図6に示す3つの要素611~613は、超伝導並列直列変換器を共に形成する類似の直列結合要素の長いチェーンの一部であってもよい。
図6の要素を通る水平な線は転送線を構成し、したがって、デジタルワードが上から並列入力を通して読み出されると、それは、一連の転送動作を適用することによって直列出力604から転送することができる。
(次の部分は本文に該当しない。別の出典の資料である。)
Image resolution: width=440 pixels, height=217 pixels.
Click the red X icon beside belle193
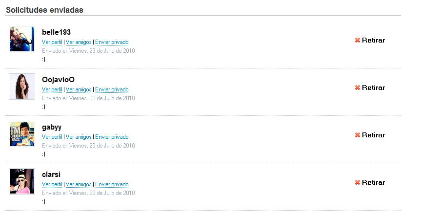coord(358,40)
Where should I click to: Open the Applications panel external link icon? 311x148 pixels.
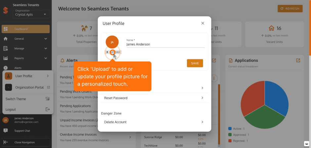[x=298, y=61]
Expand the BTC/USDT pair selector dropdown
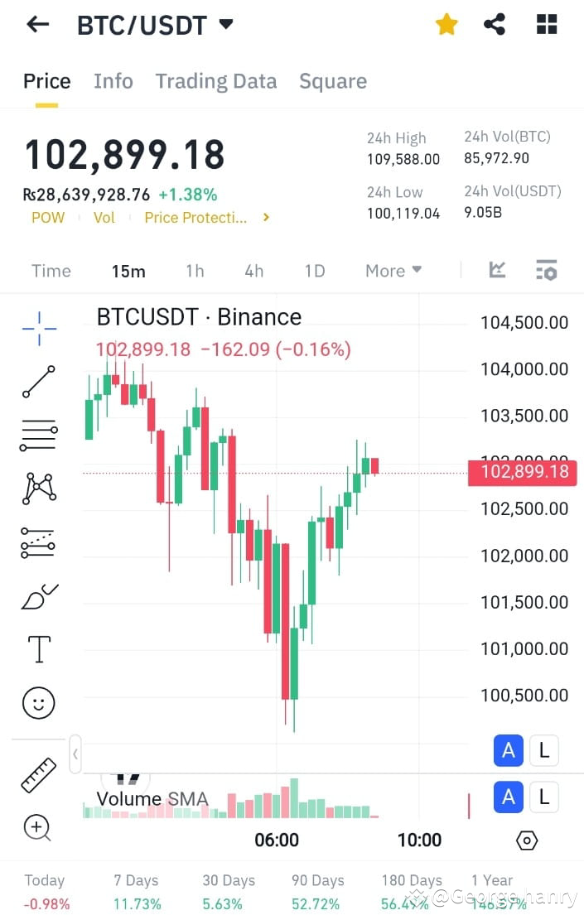The width and height of the screenshot is (584, 915). (x=225, y=24)
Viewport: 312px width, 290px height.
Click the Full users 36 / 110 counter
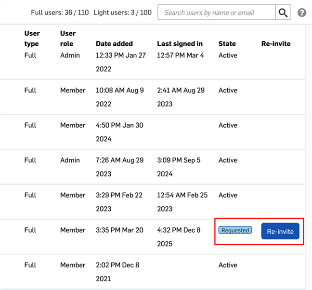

個々の要素が(上からの)対応する入力からの新しいデジタル情報を記憶するように動作するか、又は以前に記憶されたデジタル情報を水平に転送するように動作するかは、対応する制御入力621~623を介して受信する制御コマンドに依存する。
【0053】
超伝導並列直列変換器を実装するための有利な方法は、SFQベースの古典的論理を使用することであり、ここで、頭字語SFQは、Single Flux Quantum(単一磁束量子)に由来する。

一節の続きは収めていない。